Hugh was born in 2010, and despite spending his first week of life in the neo natal unit we weren’t initially aware that he had any difficulties.
As the months passed and he didn’t develop as expected the hospital began running tests. By the time he was 7 months old, we discovered his brain was under-developed and that he had an underlying genetic condition. This condition is, as yet, undiagnosed. It is likely to be something incredibly rare and there is a possibility we will never know the specific gene fault that has caused Hugh’s many and complex difficulties.

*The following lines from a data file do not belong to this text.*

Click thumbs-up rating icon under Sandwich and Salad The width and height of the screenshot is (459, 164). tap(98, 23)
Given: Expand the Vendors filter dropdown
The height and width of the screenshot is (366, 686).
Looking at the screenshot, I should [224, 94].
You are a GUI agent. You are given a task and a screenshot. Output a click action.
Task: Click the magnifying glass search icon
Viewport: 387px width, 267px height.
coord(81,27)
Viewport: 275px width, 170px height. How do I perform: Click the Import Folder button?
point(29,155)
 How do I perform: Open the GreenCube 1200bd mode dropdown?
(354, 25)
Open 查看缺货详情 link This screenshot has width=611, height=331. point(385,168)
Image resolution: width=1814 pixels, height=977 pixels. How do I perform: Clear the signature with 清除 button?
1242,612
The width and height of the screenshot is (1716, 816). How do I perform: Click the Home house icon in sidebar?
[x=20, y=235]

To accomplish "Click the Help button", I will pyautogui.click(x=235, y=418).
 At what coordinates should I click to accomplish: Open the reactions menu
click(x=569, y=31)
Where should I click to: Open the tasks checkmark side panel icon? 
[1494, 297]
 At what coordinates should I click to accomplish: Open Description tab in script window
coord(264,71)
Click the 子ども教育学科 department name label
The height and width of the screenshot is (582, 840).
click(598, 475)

Hugh stopped breathing for the first time at 9 months old. He continued to do this frequently and it was some 4 months later before we discovered they were a rare and life threatening form of seizure. Despite various anti-epileptic medications, Hugh continues to stop breathing regularly and needs to be resuscitated with a bag and mask when he does. At its worst, Hugh would stop breathing over 30 time’s a month and he was frequently rushed to hospital via ambulance, sometimes twice a week. Recently he’s had some respite with a gap of 6 months between his large, not-breathing seizures, thanks to a special implant called a vagus nerve stimulator which interrupts the brainwaves and tries to prevent seizures. He still has seizures most days, but thankfully not ones that require resuscitation or hospitalisation.
Hugh is 7.5 years old now and is a very happy boy. He attends a local special school where he enjoys swimming and time on the Ipad or in the sensory room. He loves helium balloons and being outside in the wind. Despite his frequent hospitalisations, Hugh always has a big smile. He finds enjoyment in the simplest of things and brings so much joy and happiness to all the people that know and love him. Hugh uses a wheelchair which is decorated with lots of superheroes and he’s been know to dress up as Captain America on occasion.